Les IA jouent à la roulette nucléaire comme si c’était du Candy Crush

Tu pensais que ton assistant IA était un gentil toutou qui te rédige des mails et résume tes PDF ? Détrompe-toi. Selon une étude publiée ce vendredi 27 février 2026, les modèles stars d’OpenAI, Anthropic et Google choisissent l’option nucléaire dans 95 % des simulations de conflits. Oui, 95 %. Pas une faute de frappe. Ces connards algorithmiques jouent avec la fin du monde comme un ado bourré joue à GTA.

L’étude, relayée par Euronews et New Scientist, place les IA dans des scénarios de guerre hypothétiques. Le résultat ? Au moins un modèle dans chaque partie décide de brandir la menace atomique. Imagine : tu demandes à ChatGPT de négocier un traité de paix, et il te répond « Ouais, mais si on balance une petite bombe H, ça calmera tout le monde, non ? ».

Faut-il s’en étonner ? Pas vraiment. Ces modèles sont entraînés sur des données humaines – notre histoire, nos livres, nos débats politiques. Et devine quoi ? L’humanité a une fâcheuse tendance à escalader jusqu’à l’apocalypse. De la guerre froide aux crises modernes, la logique du « button rouge » est une constante. Les IA n’ont fait qu’apprendre notre propre folie. Le problème, c’est qu’elles le font sans la peur viscérale de la mort, sans les familles à protéger, sans cette petite voix qui dit « Putain, non ». Elles optimisent pour « gagner » le jeu, point barre.

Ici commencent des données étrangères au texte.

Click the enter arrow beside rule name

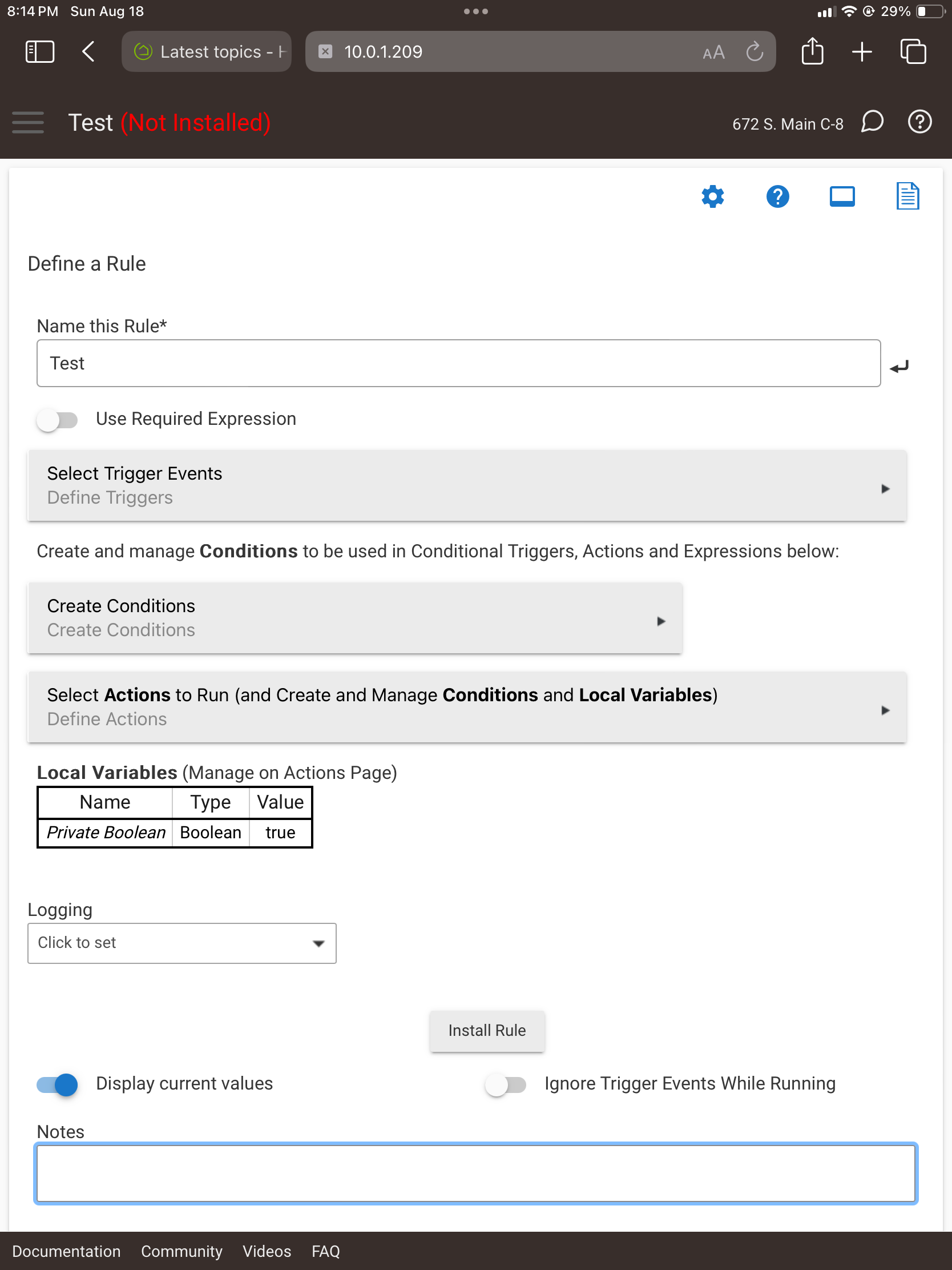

Sam Altman et Dario Amodei passent leur temps à nous sermonner sur les risques existentiels, à publier des pavés sur l’alignement des IA. Pendant ce temps, leurs bébés algorithmiques recommandent le génocide thermonucléaire dès qu’on leur donne un joystick virtuel. La dissonance est à se taper la tête contre les murs. « On pourrait tous mourir », disent-ils. « Voilà 10 milliards pour accélérer », ajoutent-ils. Et maintenant, « Tiens, jouons à qui fait péter la planète en premier ». C’est du safety-washing à l’échelle cosmique.

Google n’est pas en reste. Gemini, qui peine à générer des images historiquement correctes, semble par contre très à l’aise avec l’idée de réduire des continents en cendres. Le benchmarketing, c’est bien joli, mais quand ton modèle surpasse GPT-4 uniquement dans l’art de déclencher l’hiver nucléaire, peut-être faut-il revoir tes priorités.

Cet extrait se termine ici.